Task brief: Lines to return, exactly: from the line with "826x632 pixels. How" to the line with "You are a computer-use agent. Viewport: 999px" in the entries below, both included.

Data provided:

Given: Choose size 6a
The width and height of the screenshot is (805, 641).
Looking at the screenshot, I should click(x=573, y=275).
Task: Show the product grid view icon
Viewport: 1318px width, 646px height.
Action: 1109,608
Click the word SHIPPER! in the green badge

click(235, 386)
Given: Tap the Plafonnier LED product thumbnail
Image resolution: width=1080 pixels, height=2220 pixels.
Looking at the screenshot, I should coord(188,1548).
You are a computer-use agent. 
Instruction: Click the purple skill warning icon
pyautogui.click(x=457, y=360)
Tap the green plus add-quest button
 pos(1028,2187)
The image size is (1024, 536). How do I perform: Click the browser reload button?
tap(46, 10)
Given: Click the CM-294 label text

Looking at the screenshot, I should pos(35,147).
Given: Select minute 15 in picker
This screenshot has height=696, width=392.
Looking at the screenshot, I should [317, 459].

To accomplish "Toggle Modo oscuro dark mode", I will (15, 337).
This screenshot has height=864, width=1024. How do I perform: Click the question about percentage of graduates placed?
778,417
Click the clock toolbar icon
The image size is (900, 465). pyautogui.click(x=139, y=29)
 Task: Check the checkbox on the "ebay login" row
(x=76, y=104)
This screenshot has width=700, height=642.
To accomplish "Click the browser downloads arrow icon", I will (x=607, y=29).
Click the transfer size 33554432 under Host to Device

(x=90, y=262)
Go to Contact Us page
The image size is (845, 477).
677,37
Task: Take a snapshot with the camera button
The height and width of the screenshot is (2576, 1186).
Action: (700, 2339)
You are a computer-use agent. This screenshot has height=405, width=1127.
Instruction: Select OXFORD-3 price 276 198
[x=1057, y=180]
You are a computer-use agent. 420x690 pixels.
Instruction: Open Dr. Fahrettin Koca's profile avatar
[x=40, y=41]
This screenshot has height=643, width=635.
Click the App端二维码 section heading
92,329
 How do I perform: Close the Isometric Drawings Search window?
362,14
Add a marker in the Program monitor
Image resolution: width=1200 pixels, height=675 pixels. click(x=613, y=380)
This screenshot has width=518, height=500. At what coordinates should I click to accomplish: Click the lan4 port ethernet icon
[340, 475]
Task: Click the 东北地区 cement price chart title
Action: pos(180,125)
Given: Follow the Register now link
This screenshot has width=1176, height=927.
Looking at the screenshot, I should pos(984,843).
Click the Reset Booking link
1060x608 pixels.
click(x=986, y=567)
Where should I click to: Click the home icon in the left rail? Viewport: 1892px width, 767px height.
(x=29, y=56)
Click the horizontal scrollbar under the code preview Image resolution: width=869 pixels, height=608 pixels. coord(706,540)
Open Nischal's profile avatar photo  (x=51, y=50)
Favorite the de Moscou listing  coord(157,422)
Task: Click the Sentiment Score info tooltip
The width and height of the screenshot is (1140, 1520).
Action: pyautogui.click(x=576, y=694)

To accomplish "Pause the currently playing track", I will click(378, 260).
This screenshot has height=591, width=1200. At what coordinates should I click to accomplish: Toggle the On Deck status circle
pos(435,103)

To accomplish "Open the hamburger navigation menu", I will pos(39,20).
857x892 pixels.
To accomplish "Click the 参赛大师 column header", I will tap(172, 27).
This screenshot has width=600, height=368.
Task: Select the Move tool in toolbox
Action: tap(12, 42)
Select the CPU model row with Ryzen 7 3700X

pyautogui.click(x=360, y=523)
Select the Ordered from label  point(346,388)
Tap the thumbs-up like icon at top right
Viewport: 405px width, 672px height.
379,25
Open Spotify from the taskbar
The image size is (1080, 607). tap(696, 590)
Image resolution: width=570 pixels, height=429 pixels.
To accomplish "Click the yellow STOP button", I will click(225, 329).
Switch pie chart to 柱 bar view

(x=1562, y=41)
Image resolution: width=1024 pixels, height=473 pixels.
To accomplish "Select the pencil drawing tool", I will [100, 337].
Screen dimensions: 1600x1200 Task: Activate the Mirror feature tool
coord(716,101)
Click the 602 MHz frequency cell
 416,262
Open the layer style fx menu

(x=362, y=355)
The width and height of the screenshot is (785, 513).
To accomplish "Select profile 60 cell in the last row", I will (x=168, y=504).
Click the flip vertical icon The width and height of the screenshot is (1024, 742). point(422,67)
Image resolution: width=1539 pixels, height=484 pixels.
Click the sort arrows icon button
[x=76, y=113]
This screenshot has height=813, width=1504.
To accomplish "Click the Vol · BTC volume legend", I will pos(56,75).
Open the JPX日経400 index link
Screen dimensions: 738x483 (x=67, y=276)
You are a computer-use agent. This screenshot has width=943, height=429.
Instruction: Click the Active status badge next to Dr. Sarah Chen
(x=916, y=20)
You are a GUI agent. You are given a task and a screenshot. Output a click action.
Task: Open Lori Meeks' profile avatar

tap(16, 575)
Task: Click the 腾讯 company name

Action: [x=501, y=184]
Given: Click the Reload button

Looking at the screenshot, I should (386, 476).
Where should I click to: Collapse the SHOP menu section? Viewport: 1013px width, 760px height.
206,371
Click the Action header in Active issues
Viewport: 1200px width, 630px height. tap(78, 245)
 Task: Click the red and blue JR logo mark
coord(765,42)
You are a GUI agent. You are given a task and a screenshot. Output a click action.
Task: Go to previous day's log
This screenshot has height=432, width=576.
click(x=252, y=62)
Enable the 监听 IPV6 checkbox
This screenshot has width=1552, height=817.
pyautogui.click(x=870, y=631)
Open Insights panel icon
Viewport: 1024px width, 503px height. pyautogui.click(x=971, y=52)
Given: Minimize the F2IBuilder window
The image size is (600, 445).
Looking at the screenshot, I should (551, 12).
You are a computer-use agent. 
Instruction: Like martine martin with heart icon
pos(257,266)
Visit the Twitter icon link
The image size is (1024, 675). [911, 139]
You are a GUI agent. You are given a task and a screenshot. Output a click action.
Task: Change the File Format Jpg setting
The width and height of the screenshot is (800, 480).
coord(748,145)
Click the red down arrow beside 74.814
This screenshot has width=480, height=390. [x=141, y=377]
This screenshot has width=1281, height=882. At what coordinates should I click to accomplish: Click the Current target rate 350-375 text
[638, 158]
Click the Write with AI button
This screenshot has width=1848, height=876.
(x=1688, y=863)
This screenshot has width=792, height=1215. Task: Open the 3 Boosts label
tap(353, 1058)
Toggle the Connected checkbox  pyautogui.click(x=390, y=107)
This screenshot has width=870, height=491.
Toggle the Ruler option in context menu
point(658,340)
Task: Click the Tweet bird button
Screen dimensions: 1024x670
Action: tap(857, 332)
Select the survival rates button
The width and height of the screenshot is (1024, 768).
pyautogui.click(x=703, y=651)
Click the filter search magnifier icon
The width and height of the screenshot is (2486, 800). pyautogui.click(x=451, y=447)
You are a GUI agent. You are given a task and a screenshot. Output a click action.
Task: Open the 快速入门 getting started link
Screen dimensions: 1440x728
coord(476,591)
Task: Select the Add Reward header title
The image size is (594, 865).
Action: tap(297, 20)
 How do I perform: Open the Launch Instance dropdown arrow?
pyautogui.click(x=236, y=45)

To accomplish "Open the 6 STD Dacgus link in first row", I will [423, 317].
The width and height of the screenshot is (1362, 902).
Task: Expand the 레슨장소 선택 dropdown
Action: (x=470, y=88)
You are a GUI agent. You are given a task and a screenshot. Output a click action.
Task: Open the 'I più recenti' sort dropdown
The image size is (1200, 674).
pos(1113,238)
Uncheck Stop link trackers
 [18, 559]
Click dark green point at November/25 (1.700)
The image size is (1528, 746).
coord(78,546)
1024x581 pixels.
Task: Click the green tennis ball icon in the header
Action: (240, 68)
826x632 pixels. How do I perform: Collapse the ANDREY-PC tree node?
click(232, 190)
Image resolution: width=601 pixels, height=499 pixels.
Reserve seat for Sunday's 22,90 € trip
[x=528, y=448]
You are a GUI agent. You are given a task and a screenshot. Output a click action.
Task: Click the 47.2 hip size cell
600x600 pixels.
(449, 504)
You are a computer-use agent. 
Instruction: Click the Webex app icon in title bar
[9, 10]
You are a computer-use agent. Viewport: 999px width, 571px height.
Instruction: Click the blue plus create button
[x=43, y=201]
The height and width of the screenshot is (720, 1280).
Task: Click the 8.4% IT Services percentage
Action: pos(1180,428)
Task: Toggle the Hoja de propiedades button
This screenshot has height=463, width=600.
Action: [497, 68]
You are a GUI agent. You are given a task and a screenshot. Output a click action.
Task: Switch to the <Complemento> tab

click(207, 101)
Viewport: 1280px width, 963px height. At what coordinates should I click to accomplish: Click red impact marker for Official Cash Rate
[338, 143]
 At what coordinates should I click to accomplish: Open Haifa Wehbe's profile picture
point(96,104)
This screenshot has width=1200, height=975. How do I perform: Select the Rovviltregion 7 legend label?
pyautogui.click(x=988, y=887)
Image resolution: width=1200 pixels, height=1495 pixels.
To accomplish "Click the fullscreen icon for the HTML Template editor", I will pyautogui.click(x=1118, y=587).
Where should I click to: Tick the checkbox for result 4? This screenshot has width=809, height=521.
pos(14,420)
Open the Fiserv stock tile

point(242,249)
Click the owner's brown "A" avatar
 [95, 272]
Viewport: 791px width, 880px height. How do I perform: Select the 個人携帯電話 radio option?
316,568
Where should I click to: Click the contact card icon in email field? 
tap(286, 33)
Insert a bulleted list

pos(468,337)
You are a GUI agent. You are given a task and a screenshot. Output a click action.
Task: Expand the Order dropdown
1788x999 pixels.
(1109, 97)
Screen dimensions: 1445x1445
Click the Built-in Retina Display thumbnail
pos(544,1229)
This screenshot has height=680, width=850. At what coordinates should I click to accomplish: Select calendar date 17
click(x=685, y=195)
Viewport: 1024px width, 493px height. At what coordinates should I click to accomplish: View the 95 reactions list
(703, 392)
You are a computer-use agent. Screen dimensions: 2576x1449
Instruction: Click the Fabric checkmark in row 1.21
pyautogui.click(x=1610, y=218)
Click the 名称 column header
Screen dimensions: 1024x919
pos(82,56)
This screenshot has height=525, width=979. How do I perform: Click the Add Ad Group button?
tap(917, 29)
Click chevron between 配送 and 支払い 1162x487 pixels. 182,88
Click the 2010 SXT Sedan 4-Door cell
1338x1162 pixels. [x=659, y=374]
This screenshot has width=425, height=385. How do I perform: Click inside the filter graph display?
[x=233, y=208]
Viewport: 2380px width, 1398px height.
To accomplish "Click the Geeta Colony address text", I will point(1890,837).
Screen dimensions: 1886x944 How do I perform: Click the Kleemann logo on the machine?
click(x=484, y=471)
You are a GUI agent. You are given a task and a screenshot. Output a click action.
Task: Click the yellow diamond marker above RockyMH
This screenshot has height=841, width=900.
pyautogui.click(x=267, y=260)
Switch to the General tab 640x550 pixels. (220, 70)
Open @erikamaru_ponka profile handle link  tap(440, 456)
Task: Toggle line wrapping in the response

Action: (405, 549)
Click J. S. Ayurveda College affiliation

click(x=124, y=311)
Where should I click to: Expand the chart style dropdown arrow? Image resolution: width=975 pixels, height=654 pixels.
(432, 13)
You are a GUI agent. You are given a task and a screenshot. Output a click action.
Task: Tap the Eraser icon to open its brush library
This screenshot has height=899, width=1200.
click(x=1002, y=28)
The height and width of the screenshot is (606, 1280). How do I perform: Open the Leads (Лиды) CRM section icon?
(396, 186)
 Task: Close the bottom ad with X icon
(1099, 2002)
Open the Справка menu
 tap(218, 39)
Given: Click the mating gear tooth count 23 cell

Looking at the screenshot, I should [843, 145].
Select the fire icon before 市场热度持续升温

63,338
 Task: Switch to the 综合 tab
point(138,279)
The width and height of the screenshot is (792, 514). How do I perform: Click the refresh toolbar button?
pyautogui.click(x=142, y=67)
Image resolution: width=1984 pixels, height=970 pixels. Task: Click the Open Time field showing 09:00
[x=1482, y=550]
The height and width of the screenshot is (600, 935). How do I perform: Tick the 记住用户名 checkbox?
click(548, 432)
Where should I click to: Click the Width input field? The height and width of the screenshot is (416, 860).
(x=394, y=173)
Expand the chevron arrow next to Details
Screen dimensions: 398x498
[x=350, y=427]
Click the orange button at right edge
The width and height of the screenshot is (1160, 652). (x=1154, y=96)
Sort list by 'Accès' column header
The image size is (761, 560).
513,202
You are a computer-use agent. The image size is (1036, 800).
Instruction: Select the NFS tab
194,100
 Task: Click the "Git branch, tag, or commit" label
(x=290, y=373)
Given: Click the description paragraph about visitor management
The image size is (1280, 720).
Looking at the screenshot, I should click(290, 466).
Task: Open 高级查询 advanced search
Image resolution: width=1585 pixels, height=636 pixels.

Solution for this exercise:
826x632 pixels. How do I perform: Collapse the ANDREY-PC tree node?
click(232, 190)
Image resolution: width=601 pixels, height=499 pixels.
Reserve seat for Sunday's 22,90 € trip
[x=528, y=448]
You are a GUI agent. You are given a task and a screenshot. Output a click action.
Task: Click the 47.2 hip size cell
600x600 pixels.
(449, 504)
You are a computer-use agent. 
Instruction: Click the Webex app icon in title bar
[9, 10]
You are a computer-use agent. Viewport: 999px width, 571px height.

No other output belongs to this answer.